AUTO AZIENDALE, PERCHÉ È IMPORTANTE LA DIVISIONE DELLE SPESE
C’è un motivo in più per cui è così importante la divisione delle spese tra datore e lavoratore in relazione all’uso dell’auto aziendale. Si tratta della tassazione. Dal punto di vista strettamente fiscale, per il lavoratore l’utilizzo dell’auto aziendale è una forma di reddito da tassare. Dal lato aziendale, le spese affrontate possono essere dedotte. Non tutte e solo nel rispetto di alcuni requisiti ben precisi. Ancora più esattamente, la tassazione dell’auto aziendale si calcola in misura forfettaria. Gli elementi considerati sono
– il tipo di veicolo;
– la marca;
– il modello;
– l’alimentazione;
– la cilindrata;
– la potenza;
– il livello di emissioni inquinanti secondo la logica che più le auto impattano sull’ambiente e più elevate sono le imposte.
In pratica, a parità di percorrenza, la cifra finale varia in base all’auto. Punto di riferimento sono le tabelle Aci, aggiornate di anno in anno, che prendono a base il 30% di una percorrenza annua di 15.000 chilometri.
CARBURANTE E PEDAGGIO CON AUTO AZIENDALE: LA DECISIONE DELLA CASSAZIONE
In questo contesto si inserisce una importante sentenza della Corte di Cassazione in relazione alle spese per l’auto aziendale.
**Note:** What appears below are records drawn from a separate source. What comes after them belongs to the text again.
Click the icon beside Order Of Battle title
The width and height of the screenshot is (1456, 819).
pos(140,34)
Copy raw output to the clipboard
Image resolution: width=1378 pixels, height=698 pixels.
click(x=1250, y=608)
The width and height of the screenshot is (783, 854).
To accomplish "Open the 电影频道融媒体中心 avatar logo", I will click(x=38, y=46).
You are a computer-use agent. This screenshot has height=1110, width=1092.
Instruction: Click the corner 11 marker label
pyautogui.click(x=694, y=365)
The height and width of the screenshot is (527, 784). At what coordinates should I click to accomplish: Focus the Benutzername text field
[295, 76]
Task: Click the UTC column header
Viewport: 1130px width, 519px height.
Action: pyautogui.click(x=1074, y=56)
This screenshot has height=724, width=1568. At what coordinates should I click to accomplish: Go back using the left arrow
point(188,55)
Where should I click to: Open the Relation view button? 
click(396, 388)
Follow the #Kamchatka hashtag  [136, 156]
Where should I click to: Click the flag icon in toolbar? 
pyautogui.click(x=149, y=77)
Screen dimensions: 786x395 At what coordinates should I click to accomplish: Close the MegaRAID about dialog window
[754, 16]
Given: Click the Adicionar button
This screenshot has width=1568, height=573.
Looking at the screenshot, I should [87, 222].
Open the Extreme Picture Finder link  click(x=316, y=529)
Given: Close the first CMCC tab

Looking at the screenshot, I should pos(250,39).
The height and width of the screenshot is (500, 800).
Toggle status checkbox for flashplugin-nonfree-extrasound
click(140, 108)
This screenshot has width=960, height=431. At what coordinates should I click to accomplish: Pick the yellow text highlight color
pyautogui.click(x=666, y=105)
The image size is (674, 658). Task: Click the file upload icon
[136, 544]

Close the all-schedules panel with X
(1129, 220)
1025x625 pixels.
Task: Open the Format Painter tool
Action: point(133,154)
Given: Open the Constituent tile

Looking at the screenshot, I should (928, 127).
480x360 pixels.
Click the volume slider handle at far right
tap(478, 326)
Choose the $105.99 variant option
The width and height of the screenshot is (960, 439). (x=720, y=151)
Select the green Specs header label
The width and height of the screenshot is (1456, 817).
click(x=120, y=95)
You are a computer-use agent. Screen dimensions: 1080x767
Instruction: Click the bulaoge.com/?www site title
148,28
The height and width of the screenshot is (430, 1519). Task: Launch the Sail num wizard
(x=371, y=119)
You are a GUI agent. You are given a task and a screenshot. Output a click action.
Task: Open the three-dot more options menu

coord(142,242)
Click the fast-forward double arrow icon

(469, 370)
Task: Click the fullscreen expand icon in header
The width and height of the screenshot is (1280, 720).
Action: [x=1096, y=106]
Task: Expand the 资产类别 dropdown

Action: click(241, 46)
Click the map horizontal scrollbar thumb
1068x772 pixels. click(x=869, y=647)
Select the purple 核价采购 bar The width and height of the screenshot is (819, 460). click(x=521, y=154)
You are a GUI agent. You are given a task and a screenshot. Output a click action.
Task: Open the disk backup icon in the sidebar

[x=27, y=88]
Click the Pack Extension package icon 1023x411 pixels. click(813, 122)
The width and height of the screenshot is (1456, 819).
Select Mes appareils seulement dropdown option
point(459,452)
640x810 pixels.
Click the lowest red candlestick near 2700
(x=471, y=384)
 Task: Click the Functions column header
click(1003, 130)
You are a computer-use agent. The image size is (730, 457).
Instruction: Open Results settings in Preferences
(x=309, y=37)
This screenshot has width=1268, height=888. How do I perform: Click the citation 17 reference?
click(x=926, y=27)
Per i giudici i costi per il rifornimento del carburante e per il pagamento del pedaggio autostradale possono essere disconosciuti dall’Agenzia delle entrate e recuperati a tassazione se l’amministrazione può dimostrare l’utilizzo del veicolo per ragioni personali del lavoratore. Si tratta della motivazione con cui la Suprema Corte – con l’ordinanza 26551 del 23 novembre 2020 – ha rigettato il ricorso del contribuente. Quest’ultimo non aveva presentato le prove che attestavano lo spostamento con altri mezzi e né aveva dimostrato l’uso dell’auto per scopo di lavoro lungo le tratte percorse. La società aveva dedotto i costi dell’auto aziendale per uso promiscuo concessa al lavoratore, includendo anche le spese di carburante e pedaggi. Tuttavia per l’Agenzia delle entrate (le cui tesi sono state accolte dai giudici), questi costi non erano riferiti all’attività di impresa.
L’AUTO AZIENDALE E IL PRINCIPIO DELL’INERENZA
Il principio chiave di cui ha tenuto conto nel rigettare il ricorso è stato quello dell’inerenza dei costi associati all’uso dell’auto aziendale. Per la Cassazione “attiene alla compatibilità, coerenza e correlazione degli stessi non ai ricavi in sé, bensì all’attività imprenditoriale svolta idonea a produrre redditi”. Nei casi poco chiari, la prova dell’inerenza ovvero “dell’esistenza e natura della spesa, dei relativi fatti giustificativi e della sua concreta destinazione alla produzione quali fatti costitutivi su cui va articolato il giudizio di inerenza, incombe poi sul contribuente in quanto soggetto gravato dell’onere di dimostrare l’imponibile maturato”.